Friday, October 01, 2004

 

what do you want on a trashcan

i'm sleeping at 6:30 in the evening and the phone rings. it's jenny. i wrote her a letter telling her i'm leaving. and, i don't know, i supppose she doesn't want me to leave. she asked me why; i told her i'm sick of being alone being a foreigner. she asked other questions. where are you going when are you leaving what about your apartment. i don't know she never tells me anything about what she's feeling. if she were with me, i would stay. i would then have someone to share with which to share with which to share. with whom to share. and, lying there, i realized. it's not donna or eve or diana or anyone else i want it's jenny. it's not china, it's the fact that jenny isn't with me. i wrote her a letter from kunming and said "i can't wait to see you." she mistakenly thought i was saying goodbye. she wrote back: why? why? it's the only clue i have that my feelings are returned.
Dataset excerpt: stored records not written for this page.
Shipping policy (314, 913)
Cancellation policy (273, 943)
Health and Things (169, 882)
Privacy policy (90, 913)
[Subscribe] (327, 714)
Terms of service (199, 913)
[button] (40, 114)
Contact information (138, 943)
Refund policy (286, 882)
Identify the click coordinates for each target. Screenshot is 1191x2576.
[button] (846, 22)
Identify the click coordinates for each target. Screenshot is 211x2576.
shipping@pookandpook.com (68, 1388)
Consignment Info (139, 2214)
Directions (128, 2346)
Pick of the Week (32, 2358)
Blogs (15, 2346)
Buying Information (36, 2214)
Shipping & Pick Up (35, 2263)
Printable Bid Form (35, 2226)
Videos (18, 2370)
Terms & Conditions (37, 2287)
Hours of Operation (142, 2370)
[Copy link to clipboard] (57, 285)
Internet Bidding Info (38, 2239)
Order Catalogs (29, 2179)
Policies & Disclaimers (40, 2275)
so what do i do? do i search for her in the middle of the night again? do i try to tell her on the phone? do i go back to the states? will i be any better? am i fucked for life? here's the food.

i keep replaying in my head the last scene from an officer and a gentleman. but maybe if i came to her work and tried to carry her off i'd be arrested.

shit, life ain't a movie. it certainly ain't a chick flick. i mean, it would be a stylish move but i gotta think of something original.

what the hell does that mean? what is original anyway? you want the woman, you take the woman. do you want the woman? (splitting personality in 2 for dramatic effect.)

drum roll please . . . i don't know. i guess that means no. huh? i guess that means i go home. i'm standing here writing this on a trashcan. funny what a full stomach can do. clear up your thinking. clear away your thinking. i'm gonna go do internet.